Trecho apresentado:
# # # # #

Santo Antero, - assim ficou prá História. E depois do estudante em Coimbra e tipógrafo em Paris, - ermita em Vila do Conde, num longo percurso onde bandeirou a Revolução e o socialismo proudhoniano e depois proclamou Cristo e o budismo, quis o Nirvana, quase atingiu o desespero dividido entre a imanência e a transcendência, o lugar próprio da Humanidade na terra e o anseio metafísico de algo muito maior.

Nos então calados areais de Vila do Conde pediu aos ventos lhe trouxessem remédio para as suas angústias. Viver é comprender e eu - um imodesto - recordo palavras antigas de um senhor psicólogo dirigidas a mim - A sua personalidade tem muito de Antero... - observava ele.

Devorei os seus sonetos. O derradeiro, de 1884, é vilacondense e intitula-se Na Mão de Deus, dedicado à Mulher de Oliveira Martins, - «Na mão de Deus, na sua mão direita,/Descansou afinal meu coração./Do palácio encantado da Ilusão/Desci a passo e passo a escada estreita./.../Selvas, mares, areias do deserto.../Dorme o teu sono, coração liberto,/Dorme na mão de Deus eternamente!».

# # # # #

Material recolhido:
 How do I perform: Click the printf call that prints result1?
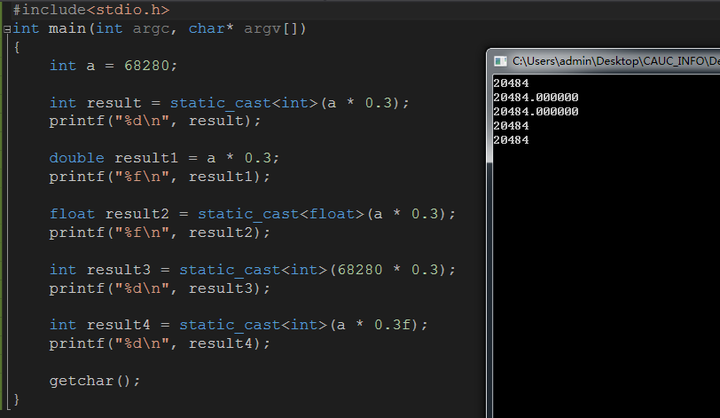coord(160,177)

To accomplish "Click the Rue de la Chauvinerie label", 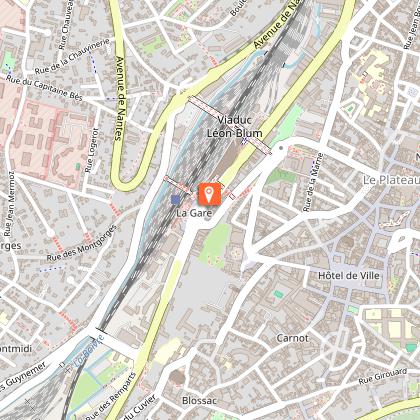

# # # # #

Enunciado escrito: Transcreva o texto sobre Antero entre "Santo Antero, - assim" e "- observava ele.", inclusive, substituindo "angústias" por "aflições".

Resposta ao enunciado:
Santo Antero, - assim ficou prá História. E depois do estudante em Coimbra e tipógrafo em Paris, - ermita em Vila do Conde, num longo percurso onde bandeirou a Revolução e o socialismo proudhoniano e depois proclamou Cristo e o budismo, quis o Nirvana, quase atingiu o desespero dividido entre a imanência e a transcendência, o lugar próprio da Humanidade na terra e o anseio metafísico de algo muito maior.

Nos então calados areais de Vila do Conde pediu aos ventos lhe trouxessem remédio para as suas aflições. Viver é comprender e eu - um imodesto - recordo palavras antigas de um senhor psicólogo dirigidas a mim - A sua personalidade tem muito de Antero... - observava ele.